中世の薬草♪

個人的に興味のある中世の薬草を、こちらでご紹介します。個人メモかも?

産婆について

産婆がやり玉にあげられるには、いくつか理由がある。

アダムとイヴは神の命令に背いて、食べてはいけない知恵の木の実を食べて楽園を追われた。

そのとき、神はイヴに「わたしは、あなたのみごもりの苦しみを大いに増す。

あなたは、苦しんで子を産まなければならない」(創世記3章16節)と告げた。

出産の痛みは神に逆らった罰だというのである。

だから、産婦の苦しみをできるだけ少なくしようとする腕のいい産婆は、神に逆らう者ということになる。

また、キリスト教にとって洗礼は何より大切なことである。

死産した子は、洗礼を受けていないので天国へ行けない。

そこで、難産のときは、すでに洗礼を受けている産婦よりもまだ洗礼を受けていない子どもの命が重視された。
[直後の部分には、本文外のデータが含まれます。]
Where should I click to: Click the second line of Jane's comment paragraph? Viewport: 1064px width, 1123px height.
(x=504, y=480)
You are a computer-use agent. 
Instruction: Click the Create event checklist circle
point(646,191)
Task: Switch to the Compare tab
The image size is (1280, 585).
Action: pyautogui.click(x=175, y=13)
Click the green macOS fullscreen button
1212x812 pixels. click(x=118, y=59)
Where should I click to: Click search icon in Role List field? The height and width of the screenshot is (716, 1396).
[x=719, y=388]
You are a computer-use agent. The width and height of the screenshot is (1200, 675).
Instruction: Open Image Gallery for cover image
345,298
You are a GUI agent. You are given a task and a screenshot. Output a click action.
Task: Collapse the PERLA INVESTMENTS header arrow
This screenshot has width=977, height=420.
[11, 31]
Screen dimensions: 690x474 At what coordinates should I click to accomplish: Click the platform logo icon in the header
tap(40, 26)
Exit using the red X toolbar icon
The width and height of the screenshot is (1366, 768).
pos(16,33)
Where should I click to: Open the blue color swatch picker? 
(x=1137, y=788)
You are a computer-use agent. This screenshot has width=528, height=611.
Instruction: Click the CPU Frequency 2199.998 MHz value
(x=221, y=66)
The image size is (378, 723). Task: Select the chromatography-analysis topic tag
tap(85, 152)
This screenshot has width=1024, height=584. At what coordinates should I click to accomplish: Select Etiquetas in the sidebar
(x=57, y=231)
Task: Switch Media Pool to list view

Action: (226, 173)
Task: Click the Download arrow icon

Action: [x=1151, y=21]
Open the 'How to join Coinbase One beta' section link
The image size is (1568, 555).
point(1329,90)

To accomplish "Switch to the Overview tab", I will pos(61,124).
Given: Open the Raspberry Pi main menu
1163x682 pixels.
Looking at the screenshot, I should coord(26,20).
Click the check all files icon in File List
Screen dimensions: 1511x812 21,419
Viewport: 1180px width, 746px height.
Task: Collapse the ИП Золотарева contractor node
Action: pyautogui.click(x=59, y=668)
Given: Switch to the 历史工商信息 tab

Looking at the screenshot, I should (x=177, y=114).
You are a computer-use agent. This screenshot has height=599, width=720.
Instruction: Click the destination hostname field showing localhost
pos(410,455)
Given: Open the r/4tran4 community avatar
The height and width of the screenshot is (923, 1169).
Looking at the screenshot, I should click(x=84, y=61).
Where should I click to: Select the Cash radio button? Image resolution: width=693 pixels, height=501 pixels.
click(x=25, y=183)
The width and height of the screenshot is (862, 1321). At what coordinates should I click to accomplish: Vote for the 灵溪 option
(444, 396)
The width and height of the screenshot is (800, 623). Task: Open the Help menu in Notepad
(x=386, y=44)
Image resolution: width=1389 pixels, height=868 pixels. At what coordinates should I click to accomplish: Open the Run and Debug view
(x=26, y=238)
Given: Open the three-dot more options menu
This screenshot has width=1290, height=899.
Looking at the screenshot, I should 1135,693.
死産は産婆のせいにされ、新生児の身体を生贄にするため悪魔に渡したのだと非難されたのである。

加えて産婆は、事情があって子どもを産めない女性の味方でもあった。

陣痛を促す薬草は同時に堕胎にも効く。

さまざまな効能をもつ薬草にたいする知識は産婆の領域だった。

堕胎に使われる薬草は「魔女の薬草」にされ、それを扱う産婆は「魔女の産婆」にされた。

魔女の軟膏に新生児の肉が入っているのは、単に潤滑剤としてではなく、このような歴史的背景があったと見ていいだろう。